Bananagrams Probabilities

July 77, 2017

There was a fabled game of Bananagrams in which my Dad drew his initial 11 tiles, and immediately spelled:

RASTAFARIAN

If you haven’t played the game, it’s like a free-form version of Scrabble. You start by drawing a number of tiles (typically 11 or 21), and try to form a word or words out of them.

The story made me wonder how likely it is to spell an 11 letter word on the first draw.

The first step is to calculate the probability of drawing a particular word. Consider a bananagrams bag filled with only two letters, S for success and F for failure. Start pulling out tiles from the bag at random, without replacing each tile back in the bag after drawing it, and count how many S tiles you get. The hypergeometric distribution models the probability that you will get a certain number of S tiles for a given number of draws. The multivariate hypergeometric distribution extends this to the multivariate case; that is, it models the probability you’ll draw a certain number of As, Bs, Cs, etc. after drawing a number of tiles from the bag.

Fortunately, the R package extraDistr provides an R version of the multivariate hypergeometric probability mass function. Here’s a function that, given a word of length \(N\) and the number of each letter tile in a bag, gives the probability of drawing that word in \(N\) draws:

word_probability <- function(w, freqs) {
  # Count the number of times each
  # letter appears in the word
  letters = table(stringr::str_split(toupper(w), ""))

  # Assign a frequency of zero to any letter
  # not used in the word
  letter_freqs <- rep(0, 26)
  names(letter_freqs) <- LETTERS
  letter_freqs[names(letters)] <- letters

  extraDistr::dmvhyper(x = t(as.matrix(letter_freqs)),
           n = freqs,
           k = sum(letter_freqs))
}

Using this function, we can find the probability of drawing
RASTAFARIAN:

bananagram_freqs <- c(13, 3, 3, 6, 18, 3, 4, 3, 12, 2,
                      2, 5, 3, 8, 11, 3, 2, 9, 6, 9, 6,
                      3, 3, 2, 3, 2)

word_probability("RASTAFARIAN", bananagram_freqs)

And the result is \(4.28\times10^{-6}\%\). Pretty lucky!

Now, what is the probability of drawing any valid 11 letter word to start the game? Note that in most cases, spelling a word using all your 11 tiles excludes the possibility of spelling another word. This suggests the the probability of spelling word \(A\) OR word \(B\) is given by \(P(A \cap B)=P(A) + P(B)\).

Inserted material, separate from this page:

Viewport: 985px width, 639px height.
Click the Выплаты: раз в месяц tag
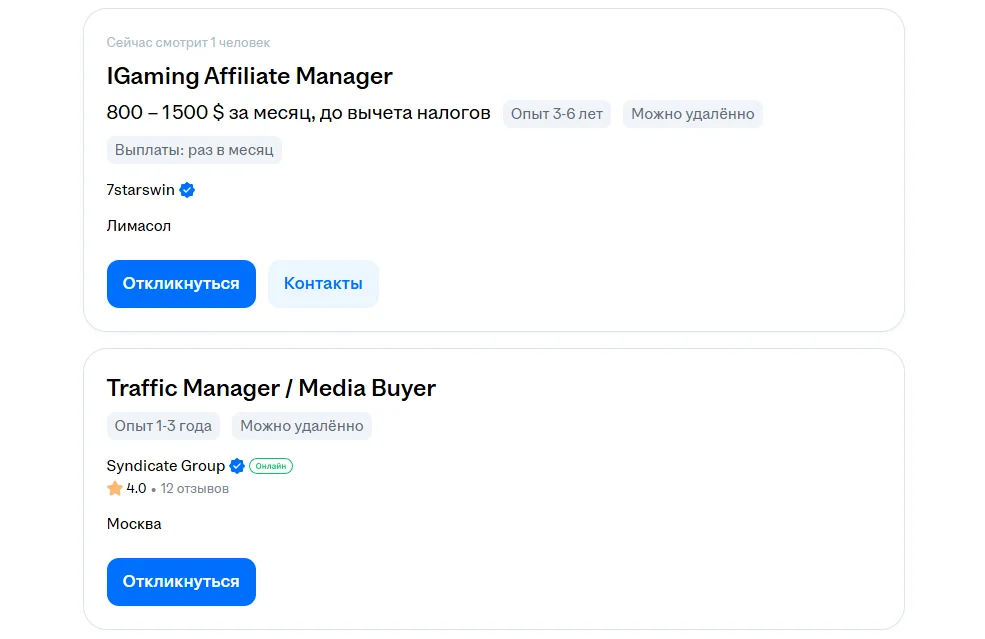[194, 150]
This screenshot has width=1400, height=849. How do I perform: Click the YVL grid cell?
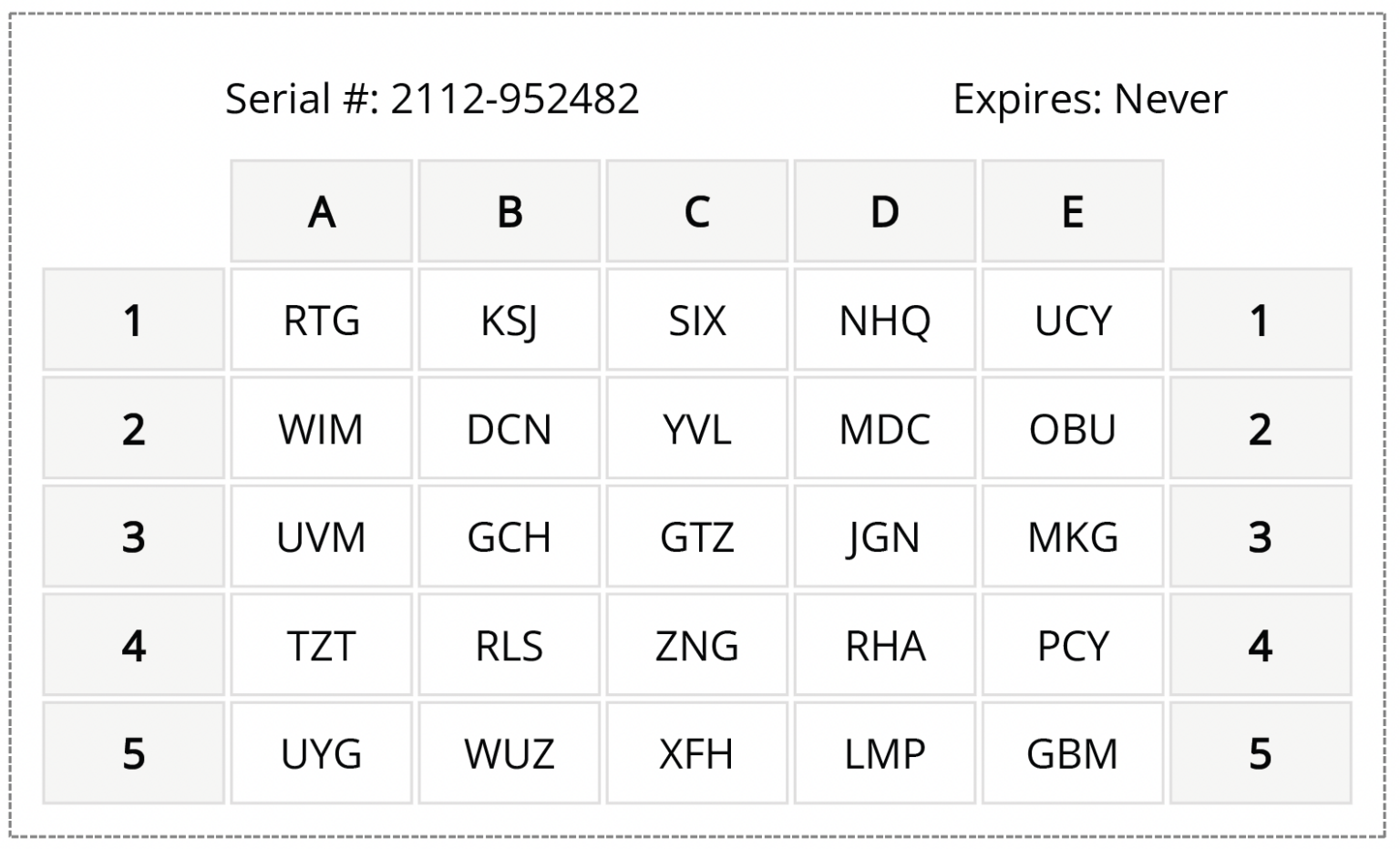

However, there is a special case: what if word \(A\) and word \(B\) are spelled with the same letters? In order to avoid double counting, we only want to include words with the same letters once.

I downloaded a list of words in the SOWPODS scrabble dictionary from a GitHub repository and loaded them into R. To deduplicate words with the same letters, I sorted the letters in each word and removed duplicates:

library(tidyverse)

sowpods <- read_csv("../../static/data/sowpods.txt", col_names = c("word")) %>%
  filter(!is.na(word))

sort_word <- function(x) {
  paste0(sort(str_split(x, "")[[1]]), collapse = "")
}

sowpods <- sowpods %>%
  mutate(length = nchar(word)) %>%
  mutate(word_sorted = map(word, sort_word)) %>%
  unnest(word_sorted) %>%
  distinct(word_sorted, length)

I then used the word_probability function to calculate the probability of drawing each 11 letter word, and then summed them all up:

sowpods11 <- sowpods %>%
  filter(length == 11) %>%
  mutate(prob = map(word_sorted, word_probability, bananagram_freqs)) %>%
  unnest(prob)

sum(sowpods11$prob)

Which computes the probability of drawing a valid 11 letter word in the opening tiles to be \(~0.28\%\).

Now, suppose you start the game by drawing a different number of tiles. We can compute the probability of starting with a valid word for a range of starting tile numbers:

sowpods_probs <- sowpods %>%
  mutate(prob = map(word_sorted,
                    word_probability,
                    bananagram_freqs)) %>%
  unnest(prob) %>%
  group_by(length) %>%
  summarize(prob = sum(prob))

ggplot(sowpods_probs, aes(x = length, y = prob)) +
  geom_col() +
  xlab("Word Length") +
  ylab("Probability of drawing complete word")

Drawing 3 letters has the highest probability of forming a word, at \(53.7\%\). This validates my strategy of dumping early in the game to get new tiles when I get stuck, because the new letters often help me get out of the rut.